Differentiating issues coverage from daily campaign coverage where policy topics might be addressed, Tyndall defines issues coverage by a newscast this way: “It takes a public policy, outlines the societal problem that needs to be addressed, describes the candidates' platform positions and proposed solutions, and evaluates their efficacy.”
And here’s how that kind of in-depth coverage breaks down, year to date, by network:
ABC: 8 minutes, all of which covered terrorism.
NBC: 8 minutes for terrorism, LBGT issues, and foreign policy.
CBS: 16 minutes for foreign policy, terrorism, immigration, policing, and the Environmental Protection Agency.

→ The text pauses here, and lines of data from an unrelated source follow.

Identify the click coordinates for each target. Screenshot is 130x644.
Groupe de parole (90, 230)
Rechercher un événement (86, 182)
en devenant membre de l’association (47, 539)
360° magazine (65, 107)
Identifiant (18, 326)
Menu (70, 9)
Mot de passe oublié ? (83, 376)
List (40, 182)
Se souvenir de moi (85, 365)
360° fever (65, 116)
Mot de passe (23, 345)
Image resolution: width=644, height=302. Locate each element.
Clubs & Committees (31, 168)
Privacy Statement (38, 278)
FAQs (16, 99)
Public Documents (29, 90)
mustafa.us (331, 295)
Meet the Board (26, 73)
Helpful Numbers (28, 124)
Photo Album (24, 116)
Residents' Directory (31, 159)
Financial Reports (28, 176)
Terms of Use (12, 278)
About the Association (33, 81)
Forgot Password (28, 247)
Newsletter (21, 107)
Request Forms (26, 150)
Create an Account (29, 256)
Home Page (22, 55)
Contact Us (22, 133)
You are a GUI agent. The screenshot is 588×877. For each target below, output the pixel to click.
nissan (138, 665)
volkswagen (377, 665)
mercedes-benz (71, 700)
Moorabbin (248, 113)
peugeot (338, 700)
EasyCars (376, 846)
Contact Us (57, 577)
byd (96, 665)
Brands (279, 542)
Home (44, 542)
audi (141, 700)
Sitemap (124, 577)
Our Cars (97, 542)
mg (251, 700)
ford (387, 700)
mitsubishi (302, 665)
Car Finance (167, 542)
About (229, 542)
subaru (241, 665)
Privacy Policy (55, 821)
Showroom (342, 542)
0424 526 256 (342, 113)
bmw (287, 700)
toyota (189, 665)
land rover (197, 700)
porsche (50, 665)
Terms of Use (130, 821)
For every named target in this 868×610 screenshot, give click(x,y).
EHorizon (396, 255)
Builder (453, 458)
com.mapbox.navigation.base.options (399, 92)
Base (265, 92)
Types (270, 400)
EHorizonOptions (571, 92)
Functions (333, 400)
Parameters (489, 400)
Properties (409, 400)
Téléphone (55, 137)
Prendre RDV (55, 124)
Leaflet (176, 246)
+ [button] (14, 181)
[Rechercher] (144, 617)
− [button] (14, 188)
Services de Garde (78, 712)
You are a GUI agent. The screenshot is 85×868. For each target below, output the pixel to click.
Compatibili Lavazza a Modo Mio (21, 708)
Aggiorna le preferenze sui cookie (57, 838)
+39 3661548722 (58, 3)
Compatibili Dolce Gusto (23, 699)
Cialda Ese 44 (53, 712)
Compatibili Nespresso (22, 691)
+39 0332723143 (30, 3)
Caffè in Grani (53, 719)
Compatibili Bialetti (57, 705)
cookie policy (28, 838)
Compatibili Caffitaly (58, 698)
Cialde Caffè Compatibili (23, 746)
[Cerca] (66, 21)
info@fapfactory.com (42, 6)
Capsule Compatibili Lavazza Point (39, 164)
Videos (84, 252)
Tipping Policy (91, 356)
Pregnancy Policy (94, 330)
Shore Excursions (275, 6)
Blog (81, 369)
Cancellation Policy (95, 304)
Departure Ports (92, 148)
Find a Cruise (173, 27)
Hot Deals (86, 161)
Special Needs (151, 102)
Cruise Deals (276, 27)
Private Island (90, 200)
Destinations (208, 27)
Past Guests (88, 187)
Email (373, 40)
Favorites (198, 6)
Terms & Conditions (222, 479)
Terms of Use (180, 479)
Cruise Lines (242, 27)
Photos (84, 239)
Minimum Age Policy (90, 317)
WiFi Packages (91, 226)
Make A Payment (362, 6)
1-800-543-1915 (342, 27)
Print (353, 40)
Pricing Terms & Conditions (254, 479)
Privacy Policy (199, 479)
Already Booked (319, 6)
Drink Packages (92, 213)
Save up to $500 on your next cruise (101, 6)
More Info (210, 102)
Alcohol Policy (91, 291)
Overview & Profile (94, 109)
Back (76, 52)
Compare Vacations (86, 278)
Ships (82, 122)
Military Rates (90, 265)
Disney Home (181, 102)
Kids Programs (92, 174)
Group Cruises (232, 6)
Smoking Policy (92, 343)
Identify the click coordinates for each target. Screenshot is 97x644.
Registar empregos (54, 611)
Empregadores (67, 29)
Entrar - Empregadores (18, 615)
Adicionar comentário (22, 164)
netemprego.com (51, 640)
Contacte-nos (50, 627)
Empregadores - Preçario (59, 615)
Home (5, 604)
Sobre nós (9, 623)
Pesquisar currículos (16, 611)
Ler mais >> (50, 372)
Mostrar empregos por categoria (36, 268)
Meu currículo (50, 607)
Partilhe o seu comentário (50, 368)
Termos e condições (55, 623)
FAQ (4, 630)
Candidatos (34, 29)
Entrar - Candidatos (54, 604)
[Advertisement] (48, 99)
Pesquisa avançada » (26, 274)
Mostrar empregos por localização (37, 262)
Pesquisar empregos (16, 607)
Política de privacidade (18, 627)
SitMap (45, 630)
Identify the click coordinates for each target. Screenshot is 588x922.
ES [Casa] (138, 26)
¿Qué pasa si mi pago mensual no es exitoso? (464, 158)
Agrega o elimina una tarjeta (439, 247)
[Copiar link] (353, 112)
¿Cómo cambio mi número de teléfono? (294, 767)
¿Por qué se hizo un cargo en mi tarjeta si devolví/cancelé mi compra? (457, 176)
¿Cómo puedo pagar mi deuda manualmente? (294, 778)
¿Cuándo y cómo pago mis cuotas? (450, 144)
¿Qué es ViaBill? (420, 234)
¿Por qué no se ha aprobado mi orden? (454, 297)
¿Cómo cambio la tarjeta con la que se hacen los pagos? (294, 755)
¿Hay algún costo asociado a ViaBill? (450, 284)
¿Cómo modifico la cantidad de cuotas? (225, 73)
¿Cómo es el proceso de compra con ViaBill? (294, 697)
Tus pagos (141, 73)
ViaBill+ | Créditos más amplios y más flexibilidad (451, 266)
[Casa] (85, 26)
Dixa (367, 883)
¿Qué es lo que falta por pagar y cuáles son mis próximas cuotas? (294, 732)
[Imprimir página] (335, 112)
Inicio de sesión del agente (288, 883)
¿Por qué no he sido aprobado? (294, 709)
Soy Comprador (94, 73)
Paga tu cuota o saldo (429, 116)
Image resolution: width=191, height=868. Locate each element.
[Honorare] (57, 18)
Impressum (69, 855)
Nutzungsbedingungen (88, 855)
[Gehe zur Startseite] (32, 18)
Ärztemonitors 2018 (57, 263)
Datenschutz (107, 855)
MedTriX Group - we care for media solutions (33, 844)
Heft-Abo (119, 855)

And this remarkable finding from Tyndall [emphasis added]:
No trade, no healthcare, no climate change, no drugs, no poverty, no guns, no infrastructure, no deficits. To the extent that these issues have been mentioned, it has been on the candidates' terms, not on the networks' initiative.
Policy is boring! It's not like Wiener's wiener! It's not like Trump's reality show brags!
But wait! There's more: In this job interview for one of the most important jobs on the globe one candidate's utter lack of relevant expertise is entirely ignored. It doesn't matter. The other candidate's relevant expertise is regarded as a disadvantage, because it makes her an insider.
And I haven't even gotten to the part where only one candidate's purported misdeeds are viewed as clear evidence of a criminal mind.